To answer the request, find the connection that has a remote address of 192.168.4.2:34480 and use the espconn pointer (0x3fff3cb8) when calling espconn_send. After calling espconn_send you have to wait for the sent callback before sending any more data. I have not seen any mention of the data size limit of espconn_send in the official docs, but I have seen 1440 bytes mentioned elsewhere. You may have to split your data and do more than one espconn_send, wait, sent callback cycle.

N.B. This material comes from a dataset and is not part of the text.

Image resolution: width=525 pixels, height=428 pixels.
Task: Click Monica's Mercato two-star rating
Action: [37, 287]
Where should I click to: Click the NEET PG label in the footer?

This is what the situation looks like when entering the sent callback:

TCP sent (0x3fff3cb8).
Connection 0x3fff3158 (0x3fff3480) state "ESPCONN_CONNECT".
 Remote address 0.0.0.0:0.
 SDK remote address 192.168.4.2:34480.
Connection 0x3fff3d18 (0x3fff3cb8) state "ESPCONN_CONNECT".
 Remote address 192.168.4.2:34480.
 SDK remote address 192.168.4.2:34480.
2 connections.

This is where the penny finally dropped for me. Notice the SDK remote addresses? It may be obvious, but the listening connection tracks the state of the currently sending connection. It looks like listening connection does the actual sending.

Closing the connection.

What happens when the connection is closing, or an error (reconnect) occurs, makes sense after seeing the above, but eluded me for a long time.

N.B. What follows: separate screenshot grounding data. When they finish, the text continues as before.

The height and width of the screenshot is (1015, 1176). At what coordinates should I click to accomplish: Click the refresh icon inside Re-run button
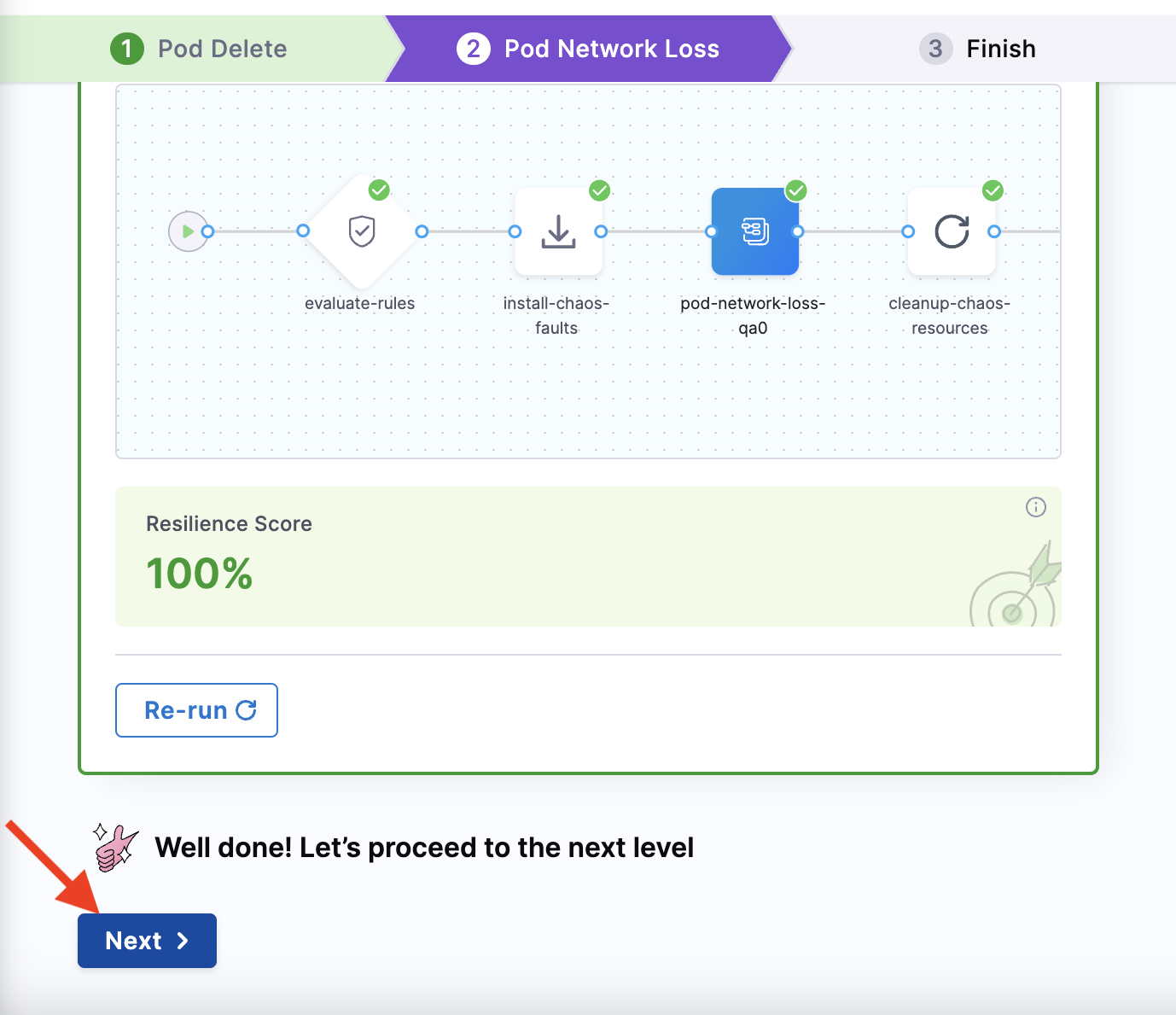246,709
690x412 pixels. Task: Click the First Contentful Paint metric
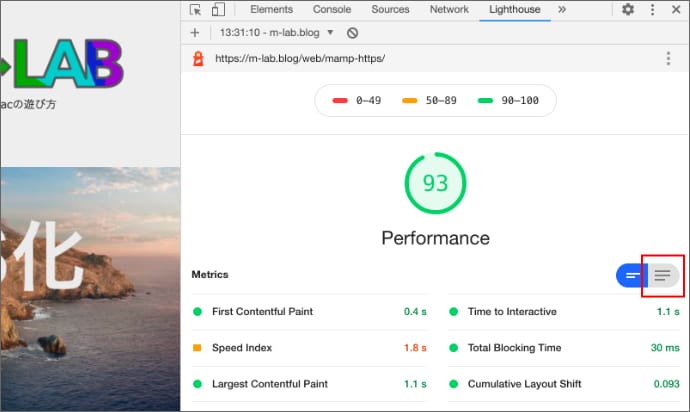pyautogui.click(x=262, y=312)
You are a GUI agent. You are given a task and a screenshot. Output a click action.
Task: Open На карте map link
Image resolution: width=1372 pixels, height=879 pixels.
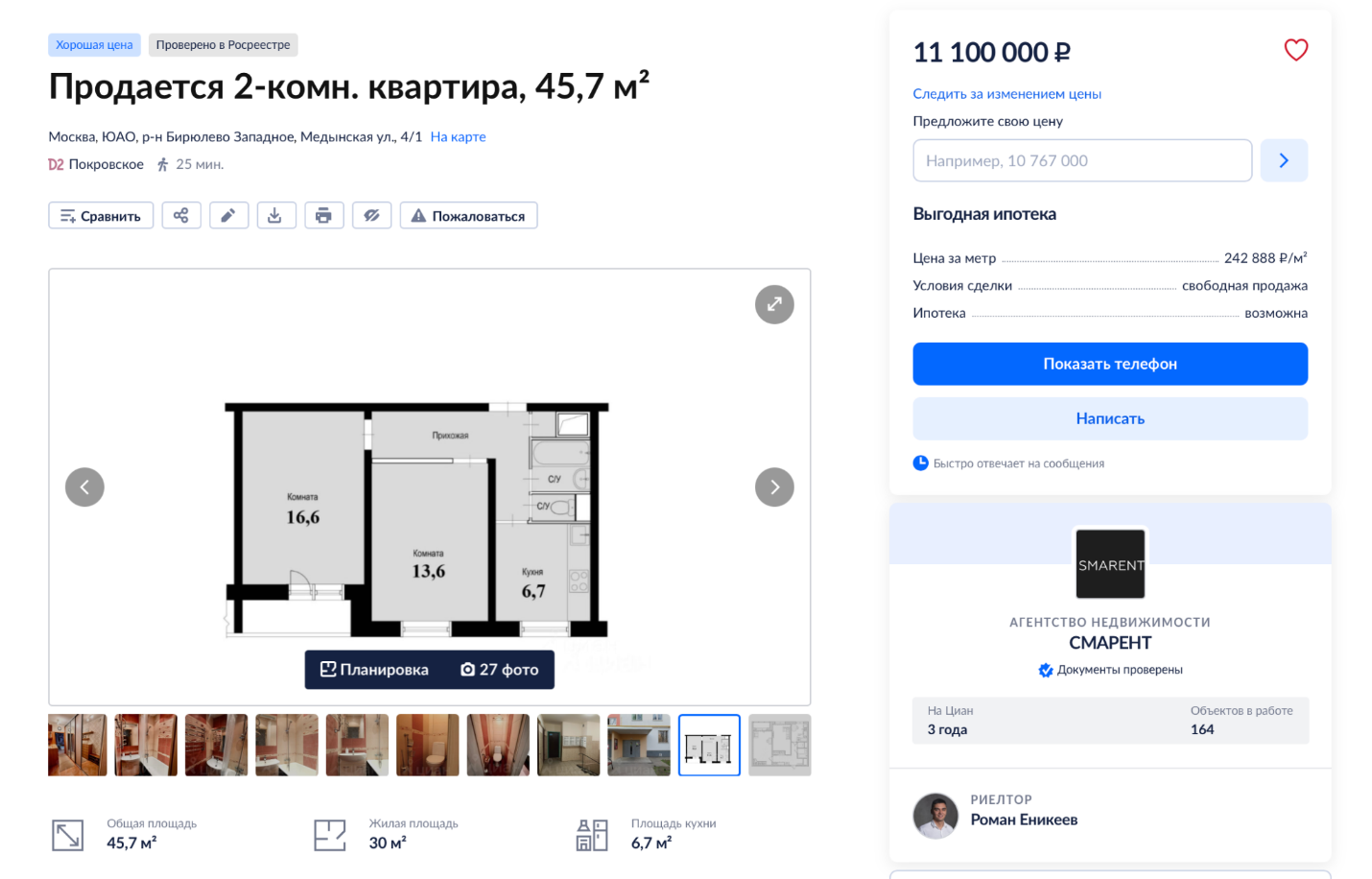click(x=458, y=137)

TCP disconnected (0x3fff3480).
Connection 0x3fff3158 (0x3fff3480) state "ESPCONN_CLOSE".
 Remote address 0.0.0.0:0.
Connection 0x3fff3d18 (0x3fff3cb8) state "ESPCONN_CLOSE".
 Remote address 192.168.4.2:34480.
2 connections.

The SDK is a harsh mistress, and deallocates the espconn connection data before calling the disconnect/reconnect callback. That is why there is no SDK remote addresses and also why I saved the remote address in my own connection data earlier. The espconn pointer returned in the arg parameter of the callback still contain the remote address of the closing connection (and points to the listening connection). The code uses this to look up the connection and deallocate my stuff.

Calling SDK disconnect.

According to the SDK docs, rather than calling the disconnect function from a network callback function, it should be invoked through a task. My code has mostly worked without doing this, but it will give the SDK time to do some processing in between the callback and the disconnect, and I am going to try this in time.